WHAT THE EXERCISE ASKS:
Which lines in the entries below contain the word "step"? Gather every one of them and copy each line out in full.
[START DATA SHOWN]
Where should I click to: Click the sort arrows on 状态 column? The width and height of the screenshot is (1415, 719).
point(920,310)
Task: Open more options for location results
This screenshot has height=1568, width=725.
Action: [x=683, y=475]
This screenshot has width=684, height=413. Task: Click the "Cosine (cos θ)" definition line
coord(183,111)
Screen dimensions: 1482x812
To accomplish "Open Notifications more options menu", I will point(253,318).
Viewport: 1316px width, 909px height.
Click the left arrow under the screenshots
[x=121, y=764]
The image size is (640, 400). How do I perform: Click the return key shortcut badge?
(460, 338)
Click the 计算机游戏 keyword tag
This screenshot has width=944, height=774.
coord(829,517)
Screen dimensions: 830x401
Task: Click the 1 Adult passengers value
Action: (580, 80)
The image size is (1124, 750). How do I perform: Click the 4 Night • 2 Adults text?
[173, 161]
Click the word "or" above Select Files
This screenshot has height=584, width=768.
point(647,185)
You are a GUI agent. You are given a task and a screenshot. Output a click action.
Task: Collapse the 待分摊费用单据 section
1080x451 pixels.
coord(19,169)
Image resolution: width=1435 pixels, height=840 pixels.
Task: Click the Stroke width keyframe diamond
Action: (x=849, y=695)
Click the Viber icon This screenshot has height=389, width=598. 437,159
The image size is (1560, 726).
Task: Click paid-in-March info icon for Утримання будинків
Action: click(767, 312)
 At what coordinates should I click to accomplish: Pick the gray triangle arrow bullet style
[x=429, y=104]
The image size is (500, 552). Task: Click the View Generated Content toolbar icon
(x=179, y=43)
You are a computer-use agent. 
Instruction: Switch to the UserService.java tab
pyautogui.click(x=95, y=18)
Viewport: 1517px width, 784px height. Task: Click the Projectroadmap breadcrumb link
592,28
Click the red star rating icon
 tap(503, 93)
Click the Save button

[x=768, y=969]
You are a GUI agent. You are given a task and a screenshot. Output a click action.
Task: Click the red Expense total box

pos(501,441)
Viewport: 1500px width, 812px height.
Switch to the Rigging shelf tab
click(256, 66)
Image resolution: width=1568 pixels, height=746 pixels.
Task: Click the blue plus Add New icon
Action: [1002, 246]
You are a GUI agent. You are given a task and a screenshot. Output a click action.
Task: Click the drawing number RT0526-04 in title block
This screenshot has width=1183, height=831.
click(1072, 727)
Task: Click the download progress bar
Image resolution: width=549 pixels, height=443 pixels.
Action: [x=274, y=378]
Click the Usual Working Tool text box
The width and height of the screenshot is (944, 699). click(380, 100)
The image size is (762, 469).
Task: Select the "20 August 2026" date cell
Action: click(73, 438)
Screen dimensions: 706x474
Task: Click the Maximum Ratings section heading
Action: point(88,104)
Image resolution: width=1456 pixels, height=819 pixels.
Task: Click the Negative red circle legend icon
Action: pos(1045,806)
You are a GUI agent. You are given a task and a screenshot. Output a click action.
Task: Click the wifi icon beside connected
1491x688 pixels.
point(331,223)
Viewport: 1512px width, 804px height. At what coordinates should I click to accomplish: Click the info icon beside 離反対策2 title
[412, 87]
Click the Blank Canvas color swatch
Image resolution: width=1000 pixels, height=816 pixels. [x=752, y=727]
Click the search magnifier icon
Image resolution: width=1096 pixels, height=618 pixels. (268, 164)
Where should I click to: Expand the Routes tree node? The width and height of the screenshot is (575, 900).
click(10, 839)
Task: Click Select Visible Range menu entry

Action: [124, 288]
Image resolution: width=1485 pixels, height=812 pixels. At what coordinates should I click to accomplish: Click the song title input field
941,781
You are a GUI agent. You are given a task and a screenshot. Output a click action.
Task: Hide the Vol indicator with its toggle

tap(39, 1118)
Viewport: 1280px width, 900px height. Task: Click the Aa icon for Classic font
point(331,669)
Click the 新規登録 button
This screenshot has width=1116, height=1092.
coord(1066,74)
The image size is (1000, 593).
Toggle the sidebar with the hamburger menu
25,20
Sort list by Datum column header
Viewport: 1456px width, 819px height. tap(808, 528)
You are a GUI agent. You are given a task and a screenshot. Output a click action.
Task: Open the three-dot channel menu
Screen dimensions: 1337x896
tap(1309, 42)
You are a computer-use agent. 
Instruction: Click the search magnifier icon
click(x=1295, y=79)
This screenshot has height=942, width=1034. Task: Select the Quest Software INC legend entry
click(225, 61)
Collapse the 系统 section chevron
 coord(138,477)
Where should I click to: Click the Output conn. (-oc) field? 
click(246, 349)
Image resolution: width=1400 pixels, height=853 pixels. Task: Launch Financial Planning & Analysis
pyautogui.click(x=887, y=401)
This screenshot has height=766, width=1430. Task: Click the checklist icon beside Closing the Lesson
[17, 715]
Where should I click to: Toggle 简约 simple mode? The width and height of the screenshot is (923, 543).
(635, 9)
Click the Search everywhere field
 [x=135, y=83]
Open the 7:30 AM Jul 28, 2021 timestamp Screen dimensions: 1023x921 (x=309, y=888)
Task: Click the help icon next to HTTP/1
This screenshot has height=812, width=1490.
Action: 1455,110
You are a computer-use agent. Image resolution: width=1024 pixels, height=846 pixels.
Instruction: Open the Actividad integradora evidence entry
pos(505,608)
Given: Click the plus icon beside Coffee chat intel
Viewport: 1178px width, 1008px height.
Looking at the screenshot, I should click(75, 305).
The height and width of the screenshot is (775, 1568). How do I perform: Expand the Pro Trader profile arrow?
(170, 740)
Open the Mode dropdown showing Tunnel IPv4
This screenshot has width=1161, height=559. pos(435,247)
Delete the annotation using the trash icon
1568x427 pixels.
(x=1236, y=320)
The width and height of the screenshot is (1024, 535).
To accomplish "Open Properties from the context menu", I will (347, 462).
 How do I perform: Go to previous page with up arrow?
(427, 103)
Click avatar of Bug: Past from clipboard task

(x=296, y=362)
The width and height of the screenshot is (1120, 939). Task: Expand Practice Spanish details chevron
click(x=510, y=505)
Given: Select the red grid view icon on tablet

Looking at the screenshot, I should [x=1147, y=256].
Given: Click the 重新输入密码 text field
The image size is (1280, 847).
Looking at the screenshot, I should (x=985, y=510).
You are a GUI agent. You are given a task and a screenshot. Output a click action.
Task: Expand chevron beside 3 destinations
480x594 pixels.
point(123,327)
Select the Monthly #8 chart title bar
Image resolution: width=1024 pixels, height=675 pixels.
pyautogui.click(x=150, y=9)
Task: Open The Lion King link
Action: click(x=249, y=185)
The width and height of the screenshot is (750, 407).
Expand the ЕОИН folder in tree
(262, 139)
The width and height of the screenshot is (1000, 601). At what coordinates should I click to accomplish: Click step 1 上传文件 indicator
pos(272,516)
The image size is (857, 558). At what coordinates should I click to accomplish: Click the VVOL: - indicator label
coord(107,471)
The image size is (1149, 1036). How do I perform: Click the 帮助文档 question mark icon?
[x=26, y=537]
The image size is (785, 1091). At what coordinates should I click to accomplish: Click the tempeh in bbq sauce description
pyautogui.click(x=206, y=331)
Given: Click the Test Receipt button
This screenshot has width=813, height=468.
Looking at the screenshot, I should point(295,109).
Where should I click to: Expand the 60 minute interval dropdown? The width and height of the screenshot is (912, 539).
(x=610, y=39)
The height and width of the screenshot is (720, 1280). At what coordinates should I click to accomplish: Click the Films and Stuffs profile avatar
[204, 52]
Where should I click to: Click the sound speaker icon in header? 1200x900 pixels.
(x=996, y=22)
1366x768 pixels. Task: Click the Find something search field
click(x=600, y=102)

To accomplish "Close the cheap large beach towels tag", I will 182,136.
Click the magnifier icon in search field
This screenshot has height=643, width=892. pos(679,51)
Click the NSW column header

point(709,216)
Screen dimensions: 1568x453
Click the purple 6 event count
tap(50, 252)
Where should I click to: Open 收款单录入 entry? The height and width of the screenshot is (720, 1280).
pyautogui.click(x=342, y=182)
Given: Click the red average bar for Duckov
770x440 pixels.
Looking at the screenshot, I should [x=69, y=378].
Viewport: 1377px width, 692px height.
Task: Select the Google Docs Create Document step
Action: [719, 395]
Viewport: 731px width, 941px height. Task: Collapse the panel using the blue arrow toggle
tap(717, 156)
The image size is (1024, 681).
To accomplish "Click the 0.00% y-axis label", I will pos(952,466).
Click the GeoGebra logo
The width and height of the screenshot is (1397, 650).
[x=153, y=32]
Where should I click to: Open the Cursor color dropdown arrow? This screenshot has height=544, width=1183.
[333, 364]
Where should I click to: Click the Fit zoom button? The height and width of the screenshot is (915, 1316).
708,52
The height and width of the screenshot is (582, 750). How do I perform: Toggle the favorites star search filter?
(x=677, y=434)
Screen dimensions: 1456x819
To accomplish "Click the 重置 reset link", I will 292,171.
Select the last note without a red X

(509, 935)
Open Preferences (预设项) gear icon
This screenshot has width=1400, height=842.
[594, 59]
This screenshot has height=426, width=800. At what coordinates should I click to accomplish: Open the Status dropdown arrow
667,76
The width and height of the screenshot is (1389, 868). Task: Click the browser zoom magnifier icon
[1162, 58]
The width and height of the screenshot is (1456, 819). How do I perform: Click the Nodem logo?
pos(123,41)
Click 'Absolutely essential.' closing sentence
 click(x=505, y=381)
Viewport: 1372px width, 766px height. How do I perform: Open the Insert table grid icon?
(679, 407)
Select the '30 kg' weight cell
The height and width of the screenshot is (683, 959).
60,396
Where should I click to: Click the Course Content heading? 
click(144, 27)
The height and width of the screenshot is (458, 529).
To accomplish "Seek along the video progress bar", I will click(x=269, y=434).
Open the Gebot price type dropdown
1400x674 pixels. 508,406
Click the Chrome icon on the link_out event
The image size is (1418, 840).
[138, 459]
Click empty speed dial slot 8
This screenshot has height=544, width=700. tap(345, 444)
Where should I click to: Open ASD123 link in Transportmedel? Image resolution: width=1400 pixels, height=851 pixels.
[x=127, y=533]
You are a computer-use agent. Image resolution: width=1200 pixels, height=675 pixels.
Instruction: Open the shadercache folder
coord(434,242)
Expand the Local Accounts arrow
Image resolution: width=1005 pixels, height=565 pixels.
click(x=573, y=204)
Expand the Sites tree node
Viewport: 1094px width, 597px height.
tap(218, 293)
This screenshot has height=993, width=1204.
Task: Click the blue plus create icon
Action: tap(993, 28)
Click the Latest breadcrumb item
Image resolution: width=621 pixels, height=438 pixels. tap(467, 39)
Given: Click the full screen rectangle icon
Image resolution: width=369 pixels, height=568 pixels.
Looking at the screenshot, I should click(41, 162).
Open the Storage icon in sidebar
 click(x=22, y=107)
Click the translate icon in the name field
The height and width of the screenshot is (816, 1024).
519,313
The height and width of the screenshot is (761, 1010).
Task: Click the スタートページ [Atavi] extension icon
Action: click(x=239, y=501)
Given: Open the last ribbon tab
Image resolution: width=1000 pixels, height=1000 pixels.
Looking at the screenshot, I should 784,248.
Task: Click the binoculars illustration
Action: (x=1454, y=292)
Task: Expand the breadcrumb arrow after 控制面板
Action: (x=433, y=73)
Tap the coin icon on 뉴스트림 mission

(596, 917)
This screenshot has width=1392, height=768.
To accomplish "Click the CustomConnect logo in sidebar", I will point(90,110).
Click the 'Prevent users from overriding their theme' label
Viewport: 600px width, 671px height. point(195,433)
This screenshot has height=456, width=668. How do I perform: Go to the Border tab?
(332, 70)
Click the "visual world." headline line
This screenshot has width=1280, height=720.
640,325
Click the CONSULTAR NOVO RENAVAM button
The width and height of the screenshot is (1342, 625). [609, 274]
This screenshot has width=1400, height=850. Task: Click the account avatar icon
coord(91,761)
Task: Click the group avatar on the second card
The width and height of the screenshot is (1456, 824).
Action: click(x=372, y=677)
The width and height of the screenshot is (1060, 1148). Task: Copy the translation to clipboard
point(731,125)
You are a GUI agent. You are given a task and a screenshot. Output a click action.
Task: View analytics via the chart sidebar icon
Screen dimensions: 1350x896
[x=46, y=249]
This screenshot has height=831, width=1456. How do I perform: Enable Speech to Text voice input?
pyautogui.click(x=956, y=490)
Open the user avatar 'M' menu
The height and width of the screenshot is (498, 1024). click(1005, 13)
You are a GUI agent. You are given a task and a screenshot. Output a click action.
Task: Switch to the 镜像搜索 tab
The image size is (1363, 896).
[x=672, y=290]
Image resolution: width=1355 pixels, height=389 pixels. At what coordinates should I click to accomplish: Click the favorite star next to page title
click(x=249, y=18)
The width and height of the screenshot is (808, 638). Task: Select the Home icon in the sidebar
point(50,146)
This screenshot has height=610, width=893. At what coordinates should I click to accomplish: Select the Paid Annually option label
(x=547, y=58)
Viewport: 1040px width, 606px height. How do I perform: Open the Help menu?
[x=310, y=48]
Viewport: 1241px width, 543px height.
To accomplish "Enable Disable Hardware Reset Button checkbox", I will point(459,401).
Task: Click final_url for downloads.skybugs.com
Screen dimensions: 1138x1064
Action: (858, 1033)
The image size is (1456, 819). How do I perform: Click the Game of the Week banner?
[END DATA SHOWN]
PROBLEM SOLUTION:
The width and height of the screenshot is (1000, 601). At what coordinates should I click to accomplish: Click step 1 上传文件 indicator
Task: Select the Google Docs Create Document step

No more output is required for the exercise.